As a senior, Henton enjoyed a breakout season.  After leading the Big East in scoring at 19.7 points per game, he was named first-team All-conference and helped lead the Friars to their second consecutive NCAA tournament appearance for the first time since the 1988–89 and 1989–90 seasons.  He was also named the USBWA District I Player of the Year and an honorable mention All-American by the Associated Press.

Henton finished his Friar career with 2,059 points and 1,054 rebounds, becoming the second player in school history to achieve the 2000/1000 milestone (Ryan Gomes was the first).

Professional career
After going undrafted in the 2015 NBA draft, Henton joined the Golden State Warriors for the 2015 NBA Summer League. On August 21, 2015, he signed with Spanish League team CB Sevilla. In June 2016, he joined the Alaska Aces of the Philippine Basketball Association as the team's import for the 2016 PBA Governors' Cup. He led the Aces in the playoffs.
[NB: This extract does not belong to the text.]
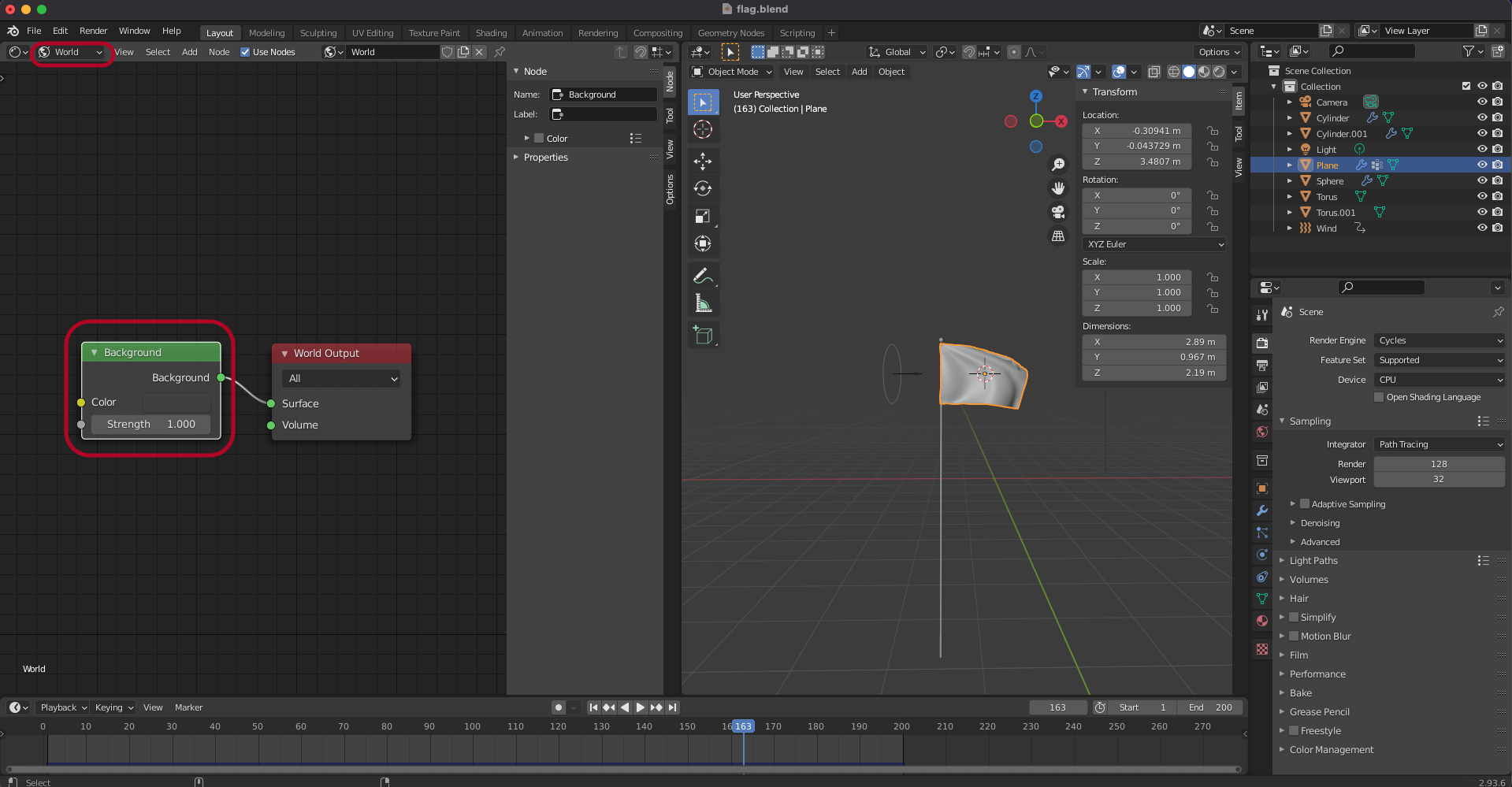Click the Play animation button

tap(640, 707)
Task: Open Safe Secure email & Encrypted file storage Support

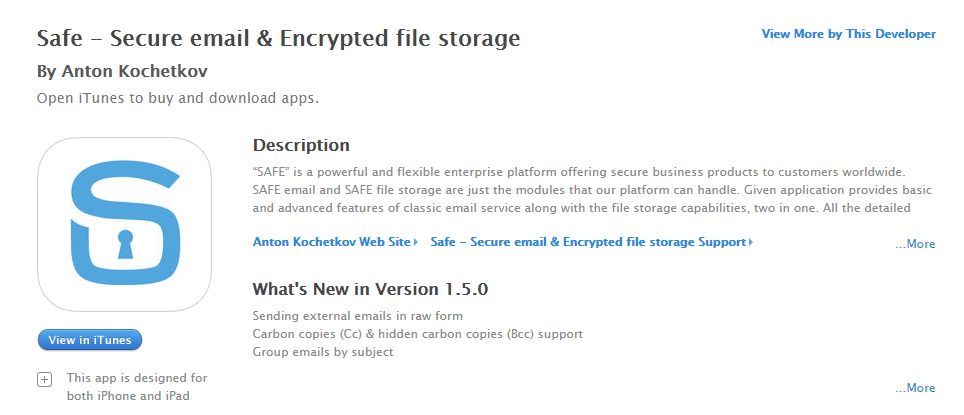Action: (588, 242)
On October 30, 2016, Henton was selected by the Santa Cruz Warriors with the 10th overall pick in the 2016 NBA Development League Draft, however he was waived by the Warriors on November 10. On December 16, he was reacquired by Santa Cruz.

On September 27, 2017, Henton signed with Los Angeles Clippers as part of their training camp.

On November 5, 2018, Henton signed a one-month contract with BC Andorra.

On January 7, 2019, Henton signed with Atomerőmű SE for the rest of the season. In 20 games played for Atomerőmű, he averaged 14.6 points, 5.4 rebounds and 1.6 assists and 1.1 steals per game.

On July 28, 2019, Henton signed a one-year deal with Maccabi Ashdod of the Israeli Premier League.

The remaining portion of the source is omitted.